After you create or update a bookmark you need to save the bookmark file, or the change will be lost. You can have Emacs save it automatically when you quit Emacs, or you can save it anytime, by program or interactive (command bookmark-save
).
But if you want to be sure, in a separate Emacs session, to get the latest saved bookmark file, then you should reload the file before you add a new bookmark or update an existing bookmark.
In other words, it's like for any situation of synchronizing two things. (Re-)load just before you create or update, and save just after you create or update.
(If you are the only one accessing the bookmark file then at least you don't need to worry about simultaneous access and other real synchronization problems.)
Be aware that you can put loading and saving on various hooks. These hooks are available with Bookmark+, for example:
bmkp-auto-idle-bookmark-mode-hook
bmkp-eww-auto-bookmark-mode-hook
bmkp-global-auto-idle-bookmark-mode-hook
bmkp-info-auto-bookmark-mode-hook
bmkp-read-bookmark-file-hook (option)
bmkp-temporary-bookmarking-mode-hook (option)
bmkp-write-bookmark-file-hook (option)
bookmark-after-jump-hook
bookmark-bmenu-mode-hook
bookmark-edit-annotation-mode-hook
bookmark-exit-hook
bookmark-load-hook
The ones whose names start with bmkp-
are specific to Bookmark+. The ones whose names start with bookmark
are available also in vanilla Emacs.
Another thing you can do is to use two or more bookmark files. Bookmark+ makes it easy to do this. You can load a second bookmark file either to replace the set of bookmarks currently available in your session or to augment it.
In two simultaneous sessions you could thus use two different bookmark files. But if you intend to deal with the same bookmark in both files then you run into the same problem discussed above. That is, using multiple bookmark files for harmonizing two different sessions won't help with any bookmark that is common to both files.
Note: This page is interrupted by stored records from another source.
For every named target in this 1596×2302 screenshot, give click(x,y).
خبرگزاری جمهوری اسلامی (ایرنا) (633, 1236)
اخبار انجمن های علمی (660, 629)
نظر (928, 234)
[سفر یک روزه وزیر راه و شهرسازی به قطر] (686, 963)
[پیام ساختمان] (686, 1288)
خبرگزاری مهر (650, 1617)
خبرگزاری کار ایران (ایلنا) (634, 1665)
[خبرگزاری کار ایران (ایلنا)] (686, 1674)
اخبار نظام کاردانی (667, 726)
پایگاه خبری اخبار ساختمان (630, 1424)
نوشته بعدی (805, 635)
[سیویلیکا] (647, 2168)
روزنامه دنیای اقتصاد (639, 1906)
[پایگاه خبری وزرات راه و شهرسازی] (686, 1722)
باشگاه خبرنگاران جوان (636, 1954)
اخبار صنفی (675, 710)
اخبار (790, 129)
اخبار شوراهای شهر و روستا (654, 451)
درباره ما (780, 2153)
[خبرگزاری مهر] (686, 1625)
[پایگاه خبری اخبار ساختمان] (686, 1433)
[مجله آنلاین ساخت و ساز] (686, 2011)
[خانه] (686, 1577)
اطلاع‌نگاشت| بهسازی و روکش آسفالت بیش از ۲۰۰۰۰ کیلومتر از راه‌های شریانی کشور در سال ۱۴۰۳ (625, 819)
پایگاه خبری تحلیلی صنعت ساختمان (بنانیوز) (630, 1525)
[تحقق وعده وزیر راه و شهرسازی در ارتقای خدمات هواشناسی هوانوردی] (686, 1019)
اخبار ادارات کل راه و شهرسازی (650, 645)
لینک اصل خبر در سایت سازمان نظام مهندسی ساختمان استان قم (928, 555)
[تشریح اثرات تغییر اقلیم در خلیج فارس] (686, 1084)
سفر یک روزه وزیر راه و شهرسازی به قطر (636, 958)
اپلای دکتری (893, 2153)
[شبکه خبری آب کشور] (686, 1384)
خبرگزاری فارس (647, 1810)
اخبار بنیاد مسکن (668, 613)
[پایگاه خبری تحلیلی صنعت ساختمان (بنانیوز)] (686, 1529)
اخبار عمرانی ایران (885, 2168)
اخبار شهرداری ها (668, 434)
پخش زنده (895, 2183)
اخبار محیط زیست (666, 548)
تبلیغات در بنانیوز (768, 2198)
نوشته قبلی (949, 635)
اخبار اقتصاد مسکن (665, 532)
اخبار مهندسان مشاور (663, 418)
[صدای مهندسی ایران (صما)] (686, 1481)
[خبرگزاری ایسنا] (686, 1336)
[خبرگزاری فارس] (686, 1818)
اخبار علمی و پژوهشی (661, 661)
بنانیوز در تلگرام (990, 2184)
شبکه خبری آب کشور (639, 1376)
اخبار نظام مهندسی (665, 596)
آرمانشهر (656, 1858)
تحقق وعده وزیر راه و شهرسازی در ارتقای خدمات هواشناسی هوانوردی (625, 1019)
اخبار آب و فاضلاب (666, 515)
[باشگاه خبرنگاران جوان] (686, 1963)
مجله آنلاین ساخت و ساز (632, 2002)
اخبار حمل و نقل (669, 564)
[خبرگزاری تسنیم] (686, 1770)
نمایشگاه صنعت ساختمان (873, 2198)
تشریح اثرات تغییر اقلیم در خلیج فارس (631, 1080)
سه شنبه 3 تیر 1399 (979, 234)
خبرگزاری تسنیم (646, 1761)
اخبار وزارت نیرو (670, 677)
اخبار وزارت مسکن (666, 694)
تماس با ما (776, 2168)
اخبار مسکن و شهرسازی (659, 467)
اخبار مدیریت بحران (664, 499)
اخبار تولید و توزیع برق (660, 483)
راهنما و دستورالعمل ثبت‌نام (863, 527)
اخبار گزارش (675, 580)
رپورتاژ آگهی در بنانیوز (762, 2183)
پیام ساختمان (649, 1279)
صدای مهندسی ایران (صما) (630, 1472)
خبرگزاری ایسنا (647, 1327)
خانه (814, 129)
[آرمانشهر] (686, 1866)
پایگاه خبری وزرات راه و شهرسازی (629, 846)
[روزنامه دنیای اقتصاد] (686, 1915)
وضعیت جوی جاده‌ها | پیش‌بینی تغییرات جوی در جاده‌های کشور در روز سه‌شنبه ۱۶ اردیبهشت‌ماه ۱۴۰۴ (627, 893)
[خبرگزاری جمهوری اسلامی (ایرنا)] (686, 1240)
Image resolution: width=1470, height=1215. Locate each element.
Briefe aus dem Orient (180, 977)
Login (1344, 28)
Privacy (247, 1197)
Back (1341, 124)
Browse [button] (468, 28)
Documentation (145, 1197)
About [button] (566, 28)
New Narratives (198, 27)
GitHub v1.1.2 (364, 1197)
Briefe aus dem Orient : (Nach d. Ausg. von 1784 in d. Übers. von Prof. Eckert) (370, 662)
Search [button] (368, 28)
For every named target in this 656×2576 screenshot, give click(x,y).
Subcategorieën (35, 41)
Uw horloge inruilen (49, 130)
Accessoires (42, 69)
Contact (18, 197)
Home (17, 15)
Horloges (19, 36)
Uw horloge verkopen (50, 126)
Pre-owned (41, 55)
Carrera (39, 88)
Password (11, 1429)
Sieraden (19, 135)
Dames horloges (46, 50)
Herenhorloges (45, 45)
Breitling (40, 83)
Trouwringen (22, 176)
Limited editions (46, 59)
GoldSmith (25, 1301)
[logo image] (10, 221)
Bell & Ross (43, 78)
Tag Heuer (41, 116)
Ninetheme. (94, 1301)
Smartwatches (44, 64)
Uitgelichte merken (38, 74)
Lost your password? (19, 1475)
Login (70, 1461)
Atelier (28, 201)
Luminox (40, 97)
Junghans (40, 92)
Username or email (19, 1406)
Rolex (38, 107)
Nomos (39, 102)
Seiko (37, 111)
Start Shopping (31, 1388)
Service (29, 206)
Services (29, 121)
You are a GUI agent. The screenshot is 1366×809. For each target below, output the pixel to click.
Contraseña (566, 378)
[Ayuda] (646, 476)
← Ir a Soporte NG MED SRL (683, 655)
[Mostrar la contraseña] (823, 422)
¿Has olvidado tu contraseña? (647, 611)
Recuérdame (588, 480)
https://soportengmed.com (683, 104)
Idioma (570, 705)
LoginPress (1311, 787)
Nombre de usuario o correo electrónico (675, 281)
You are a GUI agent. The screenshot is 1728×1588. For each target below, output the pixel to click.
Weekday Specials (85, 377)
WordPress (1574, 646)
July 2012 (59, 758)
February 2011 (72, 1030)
A wild guess whispers to me that you might not be using Emacs the way you should, for your use case. Maybe instead of multiple, simultaneous Emacs sessions you should use emacsclient
or Emacs daemon, with a single session. Then you won't have any such need for synchronization.
Update after your comment, including "Emacs buffers are a mess if multiple projects have the same filenames":
You can likely use emacslient
or Emacs daemon with no change from how you are using multiple sessions (except without the problem you asked about).
With Bookmark+ you can bookmark Emacs desktops (in addition to bookmarking Dired sets of files and directories). So different bookmarks put you in different projects (or even different views of the same project) - different variables, buffers, etc.
With Bookmark+ you can have multiple bookmarks with the same name. In particular, you can have autofiles, which are bookmarks whose names are the same as their non-directory file names. They can be created automatically, if you like. You can treat them like files, and you can also treat them like bookmarks (e.g. tag them, or put them in particular bookmark files/lists).